[Stored entries]
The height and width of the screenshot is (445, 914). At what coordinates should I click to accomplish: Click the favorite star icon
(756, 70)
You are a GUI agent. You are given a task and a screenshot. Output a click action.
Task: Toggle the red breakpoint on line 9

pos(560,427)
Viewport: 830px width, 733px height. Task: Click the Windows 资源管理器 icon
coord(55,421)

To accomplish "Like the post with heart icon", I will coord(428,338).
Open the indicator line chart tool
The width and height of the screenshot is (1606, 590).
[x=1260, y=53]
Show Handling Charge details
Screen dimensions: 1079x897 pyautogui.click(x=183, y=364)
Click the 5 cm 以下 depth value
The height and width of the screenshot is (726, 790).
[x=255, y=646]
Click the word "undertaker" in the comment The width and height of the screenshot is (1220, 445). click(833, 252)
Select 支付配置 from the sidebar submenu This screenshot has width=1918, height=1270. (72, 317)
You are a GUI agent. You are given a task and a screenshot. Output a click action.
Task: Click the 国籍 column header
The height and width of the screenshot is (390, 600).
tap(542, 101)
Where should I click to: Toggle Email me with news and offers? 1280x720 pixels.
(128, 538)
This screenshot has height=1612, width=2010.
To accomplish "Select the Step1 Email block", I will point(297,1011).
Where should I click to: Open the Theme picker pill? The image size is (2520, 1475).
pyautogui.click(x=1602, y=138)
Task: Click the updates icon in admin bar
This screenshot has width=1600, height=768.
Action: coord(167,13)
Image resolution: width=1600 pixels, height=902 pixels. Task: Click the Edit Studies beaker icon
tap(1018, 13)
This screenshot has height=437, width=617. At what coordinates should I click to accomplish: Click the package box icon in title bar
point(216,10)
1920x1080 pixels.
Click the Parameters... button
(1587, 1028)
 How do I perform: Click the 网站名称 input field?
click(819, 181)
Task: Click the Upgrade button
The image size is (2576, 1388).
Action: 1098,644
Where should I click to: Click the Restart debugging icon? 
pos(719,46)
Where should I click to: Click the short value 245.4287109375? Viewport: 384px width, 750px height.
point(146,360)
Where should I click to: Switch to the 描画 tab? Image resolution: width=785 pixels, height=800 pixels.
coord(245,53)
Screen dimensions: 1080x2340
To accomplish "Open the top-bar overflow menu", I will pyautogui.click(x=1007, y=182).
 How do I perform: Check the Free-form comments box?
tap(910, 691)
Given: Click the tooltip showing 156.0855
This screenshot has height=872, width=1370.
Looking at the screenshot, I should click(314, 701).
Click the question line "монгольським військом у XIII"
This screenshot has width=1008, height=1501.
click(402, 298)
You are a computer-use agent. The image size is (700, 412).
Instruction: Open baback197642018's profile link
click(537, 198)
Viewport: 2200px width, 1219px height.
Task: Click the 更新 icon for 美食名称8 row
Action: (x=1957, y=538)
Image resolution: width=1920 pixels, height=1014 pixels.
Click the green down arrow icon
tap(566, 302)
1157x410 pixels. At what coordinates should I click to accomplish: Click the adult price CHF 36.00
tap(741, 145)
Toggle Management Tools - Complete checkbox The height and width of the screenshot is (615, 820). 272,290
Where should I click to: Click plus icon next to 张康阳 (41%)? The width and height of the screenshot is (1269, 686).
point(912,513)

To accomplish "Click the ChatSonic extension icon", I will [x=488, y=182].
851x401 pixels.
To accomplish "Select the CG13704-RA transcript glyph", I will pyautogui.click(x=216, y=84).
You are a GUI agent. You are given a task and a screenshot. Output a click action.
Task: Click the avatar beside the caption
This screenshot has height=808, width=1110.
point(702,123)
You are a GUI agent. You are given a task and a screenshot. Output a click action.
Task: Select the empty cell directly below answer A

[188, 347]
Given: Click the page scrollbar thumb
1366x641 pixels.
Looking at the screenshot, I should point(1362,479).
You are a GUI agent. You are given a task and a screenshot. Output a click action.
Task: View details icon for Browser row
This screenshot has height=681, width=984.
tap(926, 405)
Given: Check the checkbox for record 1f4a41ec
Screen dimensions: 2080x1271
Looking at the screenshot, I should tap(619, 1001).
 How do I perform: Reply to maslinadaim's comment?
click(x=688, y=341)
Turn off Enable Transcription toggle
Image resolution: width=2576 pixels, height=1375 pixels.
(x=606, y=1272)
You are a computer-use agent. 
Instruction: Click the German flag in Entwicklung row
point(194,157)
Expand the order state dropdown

-- Short problem --
Extract all of the records above, reproducing every line verbatim.

-- Answer below --
The height and width of the screenshot is (445, 914). At what coordinates should I click to accomplish: Click the favorite star icon
(756, 70)
You are a GUI agent. You are given a task and a screenshot. Output a click action.
Task: Toggle the red breakpoint on line 9

pos(560,427)
Viewport: 830px width, 733px height. Task: Click the Windows 资源管理器 icon
coord(55,421)

To accomplish "Like the post with heart icon", I will coord(428,338).
Open the indicator line chart tool
The width and height of the screenshot is (1606, 590).
[x=1260, y=53]
Show Handling Charge details
Screen dimensions: 1079x897 pyautogui.click(x=183, y=364)
Click the 5 cm 以下 depth value
The height and width of the screenshot is (726, 790).
[x=255, y=646]
Click the word "undertaker" in the comment The width and height of the screenshot is (1220, 445). click(833, 252)
Select 支付配置 from the sidebar submenu This screenshot has width=1918, height=1270. (72, 317)
You are a GUI agent. You are given a task and a screenshot. Output a click action.
Task: Click the 国籍 column header
The height and width of the screenshot is (390, 600).
tap(542, 101)
Where should I click to: Toggle Email me with news and offers? 1280x720 pixels.
(128, 538)
This screenshot has height=1612, width=2010.
To accomplish "Select the Step1 Email block", I will point(297,1011).
Where should I click to: Open the Theme picker pill? The image size is (2520, 1475).
pyautogui.click(x=1602, y=138)
Task: Click the updates icon in admin bar
This screenshot has width=1600, height=768.
Action: coord(167,13)
Image resolution: width=1600 pixels, height=902 pixels. Task: Click the Edit Studies beaker icon
tap(1018, 13)
This screenshot has height=437, width=617. At what coordinates should I click to accomplish: Click the package box icon in title bar
point(216,10)
1920x1080 pixels.
Click the Parameters... button
(1587, 1028)
 How do I perform: Click the 网站名称 input field?
click(819, 181)
Task: Click the Upgrade button
The image size is (2576, 1388).
Action: 1098,644
Where should I click to: Click the Restart debugging icon? 
pos(719,46)
Where should I click to: Click the short value 245.4287109375? Viewport: 384px width, 750px height.
point(146,360)
Where should I click to: Switch to the 描画 tab? Image resolution: width=785 pixels, height=800 pixels.
coord(245,53)
Screen dimensions: 1080x2340
To accomplish "Open the top-bar overflow menu", I will pyautogui.click(x=1007, y=182).
 How do I perform: Check the Free-form comments box?
tap(910, 691)
Given: Click the tooltip showing 156.0855
This screenshot has height=872, width=1370.
Looking at the screenshot, I should click(314, 701).
Click the question line "монгольським військом у XIII"
This screenshot has width=1008, height=1501.
click(402, 298)
You are a computer-use agent. The image size is (700, 412).
Instruction: Open baback197642018's profile link
click(537, 198)
Viewport: 2200px width, 1219px height.
Task: Click the 更新 icon for 美食名称8 row
Action: (x=1957, y=538)
Image resolution: width=1920 pixels, height=1014 pixels.
Click the green down arrow icon
tap(566, 302)
1157x410 pixels. At what coordinates should I click to accomplish: Click the adult price CHF 36.00
tap(741, 145)
Toggle Management Tools - Complete checkbox The height and width of the screenshot is (615, 820). 272,290
Where should I click to: Click plus icon next to 张康阳 (41%)? The width and height of the screenshot is (1269, 686).
point(912,513)

To accomplish "Click the ChatSonic extension icon", I will [x=488, y=182].
851x401 pixels.
To accomplish "Select the CG13704-RA transcript glyph", I will pyautogui.click(x=216, y=84).
You are a GUI agent. You are given a task and a screenshot. Output a click action.
Task: Click the avatar beside the caption
This screenshot has height=808, width=1110.
point(702,123)
You are a GUI agent. You are given a task and a screenshot. Output a click action.
Task: Select the empty cell directly below answer A

[188, 347]
Given: Click the page scrollbar thumb
1366x641 pixels.
Looking at the screenshot, I should point(1362,479).
You are a GUI agent. You are given a task and a screenshot. Output a click action.
Task: View details icon for Browser row
This screenshot has height=681, width=984.
tap(926, 405)
Given: Check the checkbox for record 1f4a41ec
Screen dimensions: 2080x1271
Looking at the screenshot, I should tap(619, 1001).
 How do I perform: Reply to maslinadaim's comment?
click(x=688, y=341)
Turn off Enable Transcription toggle
Image resolution: width=2576 pixels, height=1375 pixels.
(x=606, y=1272)
You are a computer-use agent. 
Instruction: Click the German flag in Entwicklung row
point(194,157)
Expand the order state dropdown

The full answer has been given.